Una larga vida de hombre de prensa y cultor de pasado tucumano.

El fallecimiento de Ventura Murga, ocurrido ayer a los 90 años, constituye una muy sensible pérdida para el periodismo y para el estudio del pasado histórico de Tucumán. Fueron terrenos donde lo destacaron tanto sus conocimientos como su capacidad, todo en el marco de una hombría de bien que fue su más notoria característica personal.
Había nacido en esta ciudad el 7 de octubre de 1929, en una familia de antigua tradición. Se educó en el Colegio Nacional e ingresó luego a la Facultad de Ciencias Exactas de la UNT, donde cursaría varios años de Ingeniería. De pronto, lo atrapó el periodismo. Entró a formar parte de la redacción de LA GACETA en 1958, y dedicó su vida, en adelante, a la profesión de hombre de prensa. Sus condiciones lo llevarían pronto a cargos de responsabilidad en el diario. Fue sucesivamente cronista, redactor, jefe de noticias, secretario de redacción y finalmente secretario general de redacción, máxima jerarquía que desempeñó hasta su jubilación, luego de 35 años de servicios.
Fue distinguido con el Primer Premio Nacional de Periodismo Siam Di Tella-Círculo de la Prensa de Buenos Aires, en 1966, y el Segundo Premio Nacional de Adepa, en 1967. Estuvo becado en Alemania y en Francia, y luego hizo cursos de Nueva York y Nueva Jersey sobre periodismo con computadoras, cuando LA GACETA incorporaba ese sistema.
Obsesivo con su trabajo, estaba presente en la redacción por las mañanas hasta el mediodía, y regresaba a primera hora de la tarde para permanecer al pie del cañón hasta la madrugada, cuando el diario entraba en prensa. Ninguna información le era ajena. Sus decisiones responsables y sensatas le permitieron superar épocas difíciles, a la vez que le granjeaban el unánime respeto de sus colegas y sus superiores.
Pero, simultáneamente con la pasión periodística, Murga se las arreglaba para atender otra, que era la historia de Tucumán y la genealogía de sus antiguas familias. Era un incansable investigador en el Archivo Histórico de la Provincia y en los repositorios parroquiales. Demostró su versación y sus hallazgos en múltiples artículos y monografías, así como en varios libros de los que fue coautor, como “Municipalidad de Tucumán”; “Las calles de San Miguel de Tucumán”, “Historia de la Justicia y la Abogacía en Tucumán”, “Los López” para dar sólo algunos ejemplos. Era considerado uno de los grandes genealogistas argentinos y sus trabajos eran de cita obligada para los estudiosos de esa disciplina en todo el país.

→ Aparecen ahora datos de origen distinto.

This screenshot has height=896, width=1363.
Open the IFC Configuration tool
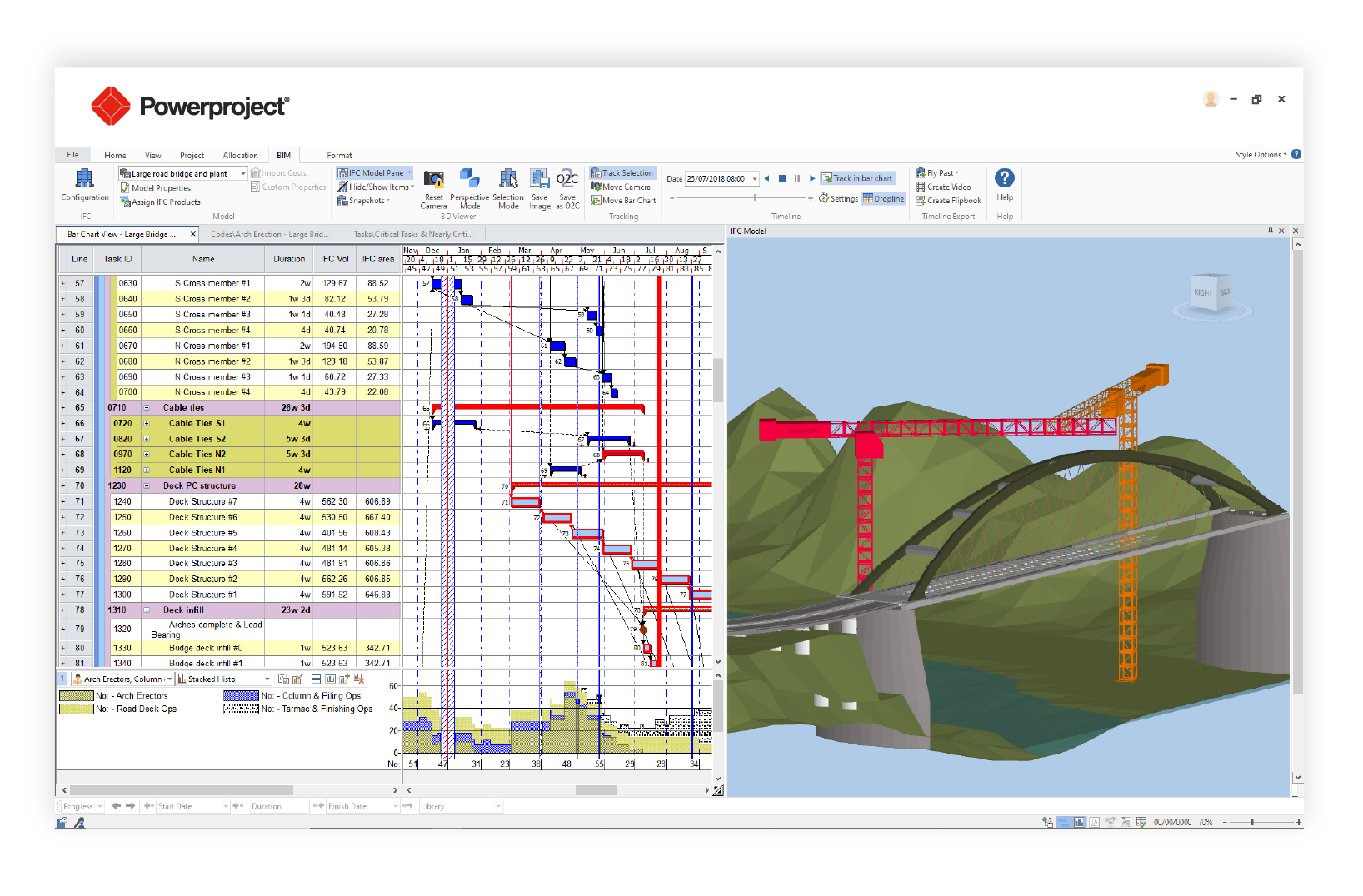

Fue miembro fundador de número del Centro de Estudios Genealógicos de Tucumán, que presidió, y de la Junta de Estudios Históricos de Tucumán, así como director de su revista, además de haber presidido la Federación Argentina de Genealogía. En 1991, por ley del Congreso, presidió la Comisión Nacional del traslado de los restos de Juan Bautista Alberdi.
Era Ventura Murga una persona de alta calidad. Tenía un modo sobrio y caballeresco para conducirse en la vida. Lo expresaba cabalmente en su lenguaje, en la distinción de sus modales, en su conversación y hasta en su sobria y cuidada vestimenta. Era naturalmente bondadoso y tenía como rasgo notorio una gran capacidad de comprensión hacia sus semejantes. A quienes lo trataron tantos años en LA GACETA, les será difícil olvidarlo.